Les enjeux économiques de l'affaire Louis Vuitton

Nous revenons aujourd'hui sur l'affaire Louis Vuitton, qui a déjà fait couler beaucoup d'encre dans les médias tchèques. Nous l'avions évoquée il y a quelques jours, le double événement, course automobile et mini-concert de Madonna, ne se déroulera finalement pas sur le Pont Charles, comme prévu. La protection du patrimoine a soudé de nombreuses personnalités contre le projet. Mais le scandale fut également économique. Retour sur les enjeux financiers de la polémique.

Le Pont Charles,  photo: CzechTourism
Durant ce week-end, le Pont Charles aurait normalement dû être fermé au public. La société Louis Vuitton avait souhaité le louer dans le cadre de sa traditionnelle course de voitures anciennes. La coupe Louis Vuitton Classic Boheme Run, qui a commencé en Hongrie le 6 septembre dernier, finira dimanche prochain à Prague, après avoir traversé l'Autriche. Lors de ce rallye, une cinquantaine de voitures anciennes seront filmées dans le cadre d'un documentaire publicitaire pour le célèbre maroquinier de luxe.

Parallèlement, et toujours dans le cadre d'une promotion de la marque, la pop star Madonna devait selon la presse chanter deux ou trois chansons sur le Pont Charles. La chanteuse se produit, en effet, à Prague dans le cadre de sa tournée européenne. Pour privatiser ce lieu-phare du patrimoine historique, la société Louis Vuitton République tchèque avait dû demander un permis de location, qu'elle a reçu le 11 juillet dernier après avoir signé un contrat avec le Service de communication technique de la mairie de Prague. En contrepartie du manque à gagner, la ville devait dédommager les acteurs du secteur touristique à hauteur de 1,25 millions de couronnes, soit environ 42 500 euros.

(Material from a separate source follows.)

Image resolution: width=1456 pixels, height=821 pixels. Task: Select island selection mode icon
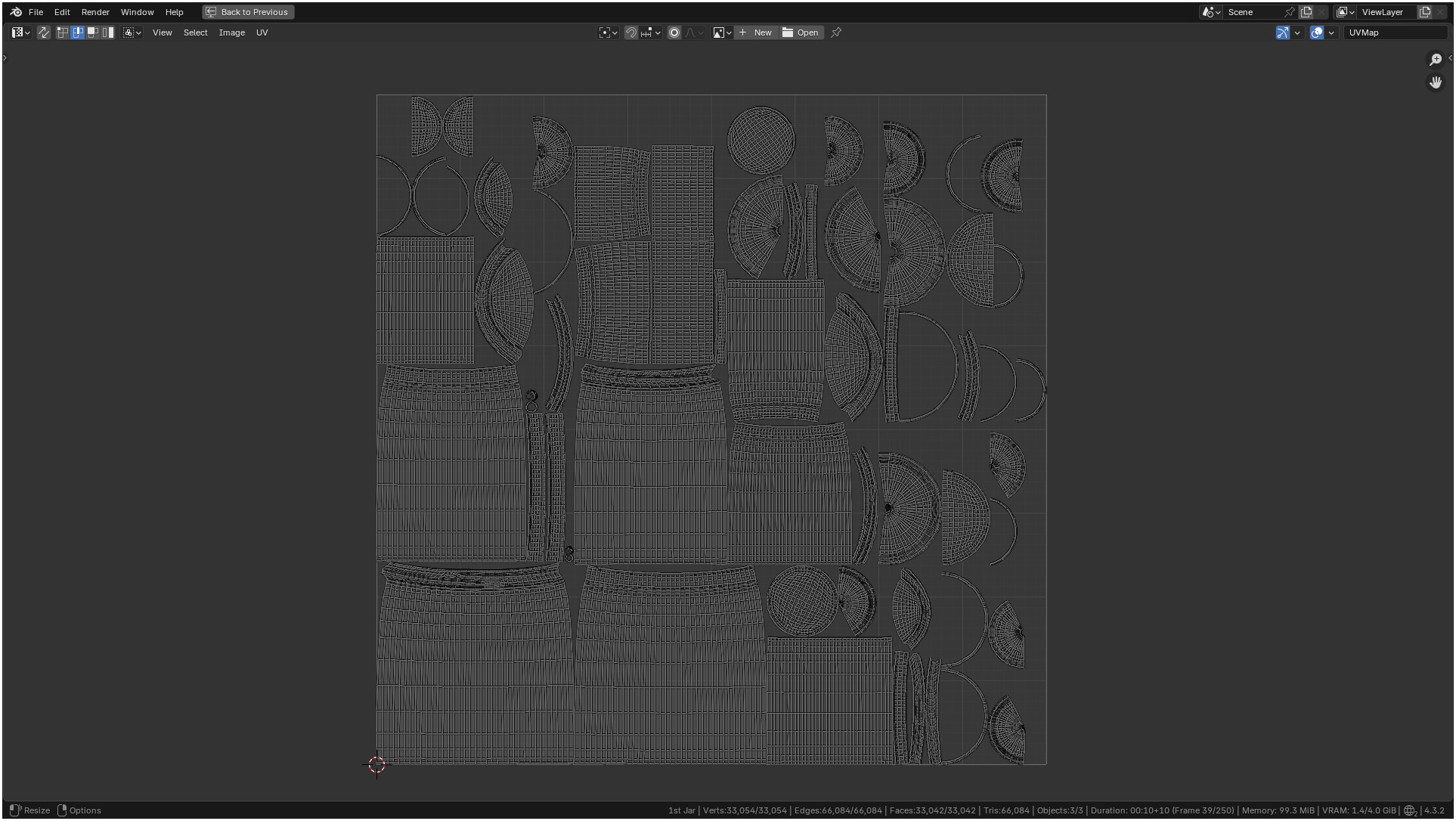(x=108, y=33)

D'après le projet initial, un couloir de trois mètres de large devait être créé sur le Pont Charles à l'occasion de l'événement. Changement de programme le 27 juillet dernier, le Service de communication technique autorise la location de 5 000 mètres carrés, soit la superficie totale du pont. Celui-ci devait donc être entièrement "réservé" pour Louis Vuitton, et ce du samedi 9 septembre 16 heures jusqu'au dimanche 10, 14 heures. Durant cet intervalle, il aurait dû être totalement fermé aux touristes et aux piétons.

Les défenseurs du patrimoine historique ont alors réagi sans attendre. Certes, la privatisation de sites culturels est déjà pratiquée et notamment par les agences de voyages. Des agences de tourisme d'affaire peuvent ainsi louer une salle de la Maison municipale, de l'abbaye de Strahov ou même du Château pour une conférence ou un dîner professionnel. Mais la location du Pont Charles ne risquait-elle pas d'endommager gravement ce site unique ? Le Département de la Culture, du Monument et du Tourisme de la Ville de Prague s'en est inquiété à voix haute.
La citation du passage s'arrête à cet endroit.